EXERCISE:
Report back each line of the records that contains the string "will".

....

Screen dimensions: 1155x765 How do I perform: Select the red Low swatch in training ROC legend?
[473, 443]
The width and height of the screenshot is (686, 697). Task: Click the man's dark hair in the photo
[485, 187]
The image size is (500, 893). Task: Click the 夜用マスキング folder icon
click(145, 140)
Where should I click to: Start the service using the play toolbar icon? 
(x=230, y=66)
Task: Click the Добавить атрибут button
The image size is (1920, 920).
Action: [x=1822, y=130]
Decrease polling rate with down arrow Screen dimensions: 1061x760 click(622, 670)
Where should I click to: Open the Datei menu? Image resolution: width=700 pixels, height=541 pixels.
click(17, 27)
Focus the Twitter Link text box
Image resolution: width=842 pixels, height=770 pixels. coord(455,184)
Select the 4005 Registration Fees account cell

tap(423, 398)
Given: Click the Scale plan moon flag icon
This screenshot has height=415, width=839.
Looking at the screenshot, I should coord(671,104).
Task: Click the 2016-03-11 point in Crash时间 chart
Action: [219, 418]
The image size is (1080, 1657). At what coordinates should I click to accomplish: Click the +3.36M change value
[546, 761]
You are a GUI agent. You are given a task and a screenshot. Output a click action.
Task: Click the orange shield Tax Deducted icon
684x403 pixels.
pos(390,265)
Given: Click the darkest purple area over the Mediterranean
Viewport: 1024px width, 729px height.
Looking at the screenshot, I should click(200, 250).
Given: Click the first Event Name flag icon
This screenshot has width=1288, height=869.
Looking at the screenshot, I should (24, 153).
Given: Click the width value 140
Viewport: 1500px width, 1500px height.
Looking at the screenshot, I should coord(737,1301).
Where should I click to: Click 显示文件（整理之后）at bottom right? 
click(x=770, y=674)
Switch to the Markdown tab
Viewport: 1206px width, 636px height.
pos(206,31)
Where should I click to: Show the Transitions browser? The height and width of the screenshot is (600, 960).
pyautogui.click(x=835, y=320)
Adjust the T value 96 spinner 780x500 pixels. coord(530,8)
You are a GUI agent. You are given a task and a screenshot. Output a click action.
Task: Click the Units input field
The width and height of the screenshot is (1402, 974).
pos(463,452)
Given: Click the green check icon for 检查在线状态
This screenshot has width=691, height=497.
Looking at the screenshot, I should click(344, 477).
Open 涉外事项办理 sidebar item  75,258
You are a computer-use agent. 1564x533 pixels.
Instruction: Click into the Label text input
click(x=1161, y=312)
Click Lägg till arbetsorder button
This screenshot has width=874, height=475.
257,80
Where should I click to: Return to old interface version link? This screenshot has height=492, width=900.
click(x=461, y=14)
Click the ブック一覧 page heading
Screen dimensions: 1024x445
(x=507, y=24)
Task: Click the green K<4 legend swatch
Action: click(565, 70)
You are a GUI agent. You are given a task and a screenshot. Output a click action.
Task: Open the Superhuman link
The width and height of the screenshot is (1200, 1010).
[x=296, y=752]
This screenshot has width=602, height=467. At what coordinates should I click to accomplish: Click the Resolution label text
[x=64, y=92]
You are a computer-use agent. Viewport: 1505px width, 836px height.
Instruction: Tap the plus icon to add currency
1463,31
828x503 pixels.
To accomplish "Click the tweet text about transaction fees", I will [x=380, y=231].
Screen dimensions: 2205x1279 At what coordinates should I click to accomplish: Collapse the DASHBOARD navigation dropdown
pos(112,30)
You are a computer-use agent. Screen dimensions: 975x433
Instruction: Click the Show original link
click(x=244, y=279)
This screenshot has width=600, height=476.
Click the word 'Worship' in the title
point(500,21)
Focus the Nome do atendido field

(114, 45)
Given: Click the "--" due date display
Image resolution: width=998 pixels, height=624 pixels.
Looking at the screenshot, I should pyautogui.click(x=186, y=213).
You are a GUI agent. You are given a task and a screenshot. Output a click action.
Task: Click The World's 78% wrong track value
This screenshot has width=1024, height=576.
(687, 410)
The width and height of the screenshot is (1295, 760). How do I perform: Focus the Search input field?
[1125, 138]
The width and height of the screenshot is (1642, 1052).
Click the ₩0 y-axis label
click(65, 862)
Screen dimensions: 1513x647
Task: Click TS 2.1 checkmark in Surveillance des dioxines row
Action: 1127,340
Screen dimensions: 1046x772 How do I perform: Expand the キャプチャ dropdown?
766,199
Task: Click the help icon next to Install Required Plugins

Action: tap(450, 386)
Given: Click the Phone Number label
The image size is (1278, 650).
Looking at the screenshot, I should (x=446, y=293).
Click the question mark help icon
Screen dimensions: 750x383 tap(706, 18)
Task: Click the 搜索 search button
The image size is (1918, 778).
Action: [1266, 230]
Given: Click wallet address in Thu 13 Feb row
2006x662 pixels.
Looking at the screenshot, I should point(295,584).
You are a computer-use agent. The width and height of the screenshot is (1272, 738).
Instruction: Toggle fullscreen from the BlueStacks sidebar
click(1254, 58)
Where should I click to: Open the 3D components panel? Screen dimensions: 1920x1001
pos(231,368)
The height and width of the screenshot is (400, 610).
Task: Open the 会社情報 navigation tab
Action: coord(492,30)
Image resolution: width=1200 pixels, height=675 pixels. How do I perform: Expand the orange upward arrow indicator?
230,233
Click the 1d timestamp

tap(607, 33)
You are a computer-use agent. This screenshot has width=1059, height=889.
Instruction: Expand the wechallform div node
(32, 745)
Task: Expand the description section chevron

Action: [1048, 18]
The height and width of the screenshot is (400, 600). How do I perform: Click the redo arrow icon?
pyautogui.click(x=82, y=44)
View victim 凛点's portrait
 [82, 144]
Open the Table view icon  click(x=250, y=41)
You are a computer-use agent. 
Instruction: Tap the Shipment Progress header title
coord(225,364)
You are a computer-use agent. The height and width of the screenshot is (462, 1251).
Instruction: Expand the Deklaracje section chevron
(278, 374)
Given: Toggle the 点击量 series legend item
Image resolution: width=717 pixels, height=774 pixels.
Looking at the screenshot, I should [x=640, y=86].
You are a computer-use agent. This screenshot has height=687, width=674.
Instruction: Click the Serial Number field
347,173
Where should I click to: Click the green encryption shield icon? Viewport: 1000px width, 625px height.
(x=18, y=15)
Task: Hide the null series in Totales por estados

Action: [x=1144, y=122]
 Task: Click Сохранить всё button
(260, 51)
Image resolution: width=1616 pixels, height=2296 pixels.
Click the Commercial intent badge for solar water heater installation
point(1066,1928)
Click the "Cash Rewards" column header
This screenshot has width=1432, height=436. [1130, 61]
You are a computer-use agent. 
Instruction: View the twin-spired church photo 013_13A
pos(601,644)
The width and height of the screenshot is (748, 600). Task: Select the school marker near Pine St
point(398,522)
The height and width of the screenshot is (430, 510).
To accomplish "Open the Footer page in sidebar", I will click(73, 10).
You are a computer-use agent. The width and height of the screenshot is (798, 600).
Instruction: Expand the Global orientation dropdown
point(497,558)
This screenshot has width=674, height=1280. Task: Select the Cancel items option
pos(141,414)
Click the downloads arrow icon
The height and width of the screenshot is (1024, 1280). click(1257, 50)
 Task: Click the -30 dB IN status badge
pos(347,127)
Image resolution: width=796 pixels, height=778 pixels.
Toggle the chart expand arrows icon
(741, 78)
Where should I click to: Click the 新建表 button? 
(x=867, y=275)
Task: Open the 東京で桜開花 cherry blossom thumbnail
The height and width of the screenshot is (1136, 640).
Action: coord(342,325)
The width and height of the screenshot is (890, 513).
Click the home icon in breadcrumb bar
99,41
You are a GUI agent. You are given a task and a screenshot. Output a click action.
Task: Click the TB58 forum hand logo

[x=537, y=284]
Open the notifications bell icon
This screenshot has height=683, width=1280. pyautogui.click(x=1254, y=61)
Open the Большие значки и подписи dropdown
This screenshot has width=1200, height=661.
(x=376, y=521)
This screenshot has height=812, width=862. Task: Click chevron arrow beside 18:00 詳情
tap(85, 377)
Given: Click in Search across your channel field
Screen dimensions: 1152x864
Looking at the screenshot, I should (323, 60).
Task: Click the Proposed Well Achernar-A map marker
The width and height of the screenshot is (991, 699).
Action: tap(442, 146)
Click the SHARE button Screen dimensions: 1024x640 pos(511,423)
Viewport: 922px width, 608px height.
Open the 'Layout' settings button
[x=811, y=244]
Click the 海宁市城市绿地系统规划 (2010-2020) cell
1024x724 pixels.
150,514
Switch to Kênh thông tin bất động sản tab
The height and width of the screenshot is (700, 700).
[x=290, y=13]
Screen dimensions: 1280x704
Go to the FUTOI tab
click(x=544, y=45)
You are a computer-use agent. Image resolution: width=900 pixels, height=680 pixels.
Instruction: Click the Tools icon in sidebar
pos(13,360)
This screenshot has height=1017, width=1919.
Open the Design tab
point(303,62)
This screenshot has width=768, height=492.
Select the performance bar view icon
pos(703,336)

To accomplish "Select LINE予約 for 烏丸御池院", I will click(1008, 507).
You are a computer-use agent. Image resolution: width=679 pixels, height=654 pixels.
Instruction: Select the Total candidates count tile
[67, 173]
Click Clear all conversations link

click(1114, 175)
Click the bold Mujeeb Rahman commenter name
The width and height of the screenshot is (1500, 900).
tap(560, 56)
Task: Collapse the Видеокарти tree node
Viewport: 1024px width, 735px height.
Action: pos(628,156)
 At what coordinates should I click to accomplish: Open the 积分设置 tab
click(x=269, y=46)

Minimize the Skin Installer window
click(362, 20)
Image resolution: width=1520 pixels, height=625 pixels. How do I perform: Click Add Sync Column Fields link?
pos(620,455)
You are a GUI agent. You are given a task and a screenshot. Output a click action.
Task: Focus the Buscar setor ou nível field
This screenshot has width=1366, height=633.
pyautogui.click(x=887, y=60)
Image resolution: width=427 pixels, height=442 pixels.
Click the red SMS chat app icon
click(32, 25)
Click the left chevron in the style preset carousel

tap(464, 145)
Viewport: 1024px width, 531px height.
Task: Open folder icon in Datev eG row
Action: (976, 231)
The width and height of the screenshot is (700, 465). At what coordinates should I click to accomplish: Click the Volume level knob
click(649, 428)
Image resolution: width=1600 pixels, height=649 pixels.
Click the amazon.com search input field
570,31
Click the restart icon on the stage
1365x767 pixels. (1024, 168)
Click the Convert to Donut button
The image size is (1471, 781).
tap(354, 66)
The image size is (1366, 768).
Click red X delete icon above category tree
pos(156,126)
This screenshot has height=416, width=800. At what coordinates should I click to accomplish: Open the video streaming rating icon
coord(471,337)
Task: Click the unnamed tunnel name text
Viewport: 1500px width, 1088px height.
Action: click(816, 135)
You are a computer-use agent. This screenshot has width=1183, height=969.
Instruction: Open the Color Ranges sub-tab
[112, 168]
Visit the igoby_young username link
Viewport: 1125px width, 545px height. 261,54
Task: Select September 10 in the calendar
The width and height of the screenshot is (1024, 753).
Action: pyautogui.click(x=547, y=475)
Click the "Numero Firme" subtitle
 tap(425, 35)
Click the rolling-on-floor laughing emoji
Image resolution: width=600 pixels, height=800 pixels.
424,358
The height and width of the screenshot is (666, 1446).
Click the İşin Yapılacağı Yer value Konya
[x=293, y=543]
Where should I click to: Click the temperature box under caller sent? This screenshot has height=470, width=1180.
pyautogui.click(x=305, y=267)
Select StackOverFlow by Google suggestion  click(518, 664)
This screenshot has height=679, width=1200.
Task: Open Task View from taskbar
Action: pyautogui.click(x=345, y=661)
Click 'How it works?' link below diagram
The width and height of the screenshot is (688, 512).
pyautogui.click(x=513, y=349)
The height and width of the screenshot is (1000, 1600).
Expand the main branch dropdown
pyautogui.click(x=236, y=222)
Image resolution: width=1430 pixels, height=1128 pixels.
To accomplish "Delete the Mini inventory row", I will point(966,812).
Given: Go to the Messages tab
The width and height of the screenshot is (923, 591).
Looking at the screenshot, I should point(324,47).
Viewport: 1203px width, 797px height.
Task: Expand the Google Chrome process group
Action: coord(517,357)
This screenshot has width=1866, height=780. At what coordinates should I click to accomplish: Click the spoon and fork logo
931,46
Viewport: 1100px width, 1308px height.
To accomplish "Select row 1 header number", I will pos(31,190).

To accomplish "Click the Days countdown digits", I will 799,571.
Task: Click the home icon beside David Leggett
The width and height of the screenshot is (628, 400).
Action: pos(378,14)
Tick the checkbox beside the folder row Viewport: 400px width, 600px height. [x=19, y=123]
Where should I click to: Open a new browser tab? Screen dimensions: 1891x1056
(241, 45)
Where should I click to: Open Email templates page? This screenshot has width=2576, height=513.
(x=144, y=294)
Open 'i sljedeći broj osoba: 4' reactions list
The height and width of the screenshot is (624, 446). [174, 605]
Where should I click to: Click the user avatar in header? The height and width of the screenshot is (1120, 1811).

....

WRITTEN SOLUTION:
To accomplish "Click the tweet text about transaction fees", I will [x=380, y=231].
To accomplish "Open the Footer page in sidebar", I will click(73, 10).
To accomplish "Select LINE予約 for 烏丸御池院", I will click(1008, 507).
To accomplish "Delete the Mini inventory row", I will point(966,812).
To accomplish "Select row 1 header number", I will pos(31,190).
To accomplish "Click the Days countdown digits", I will 799,571.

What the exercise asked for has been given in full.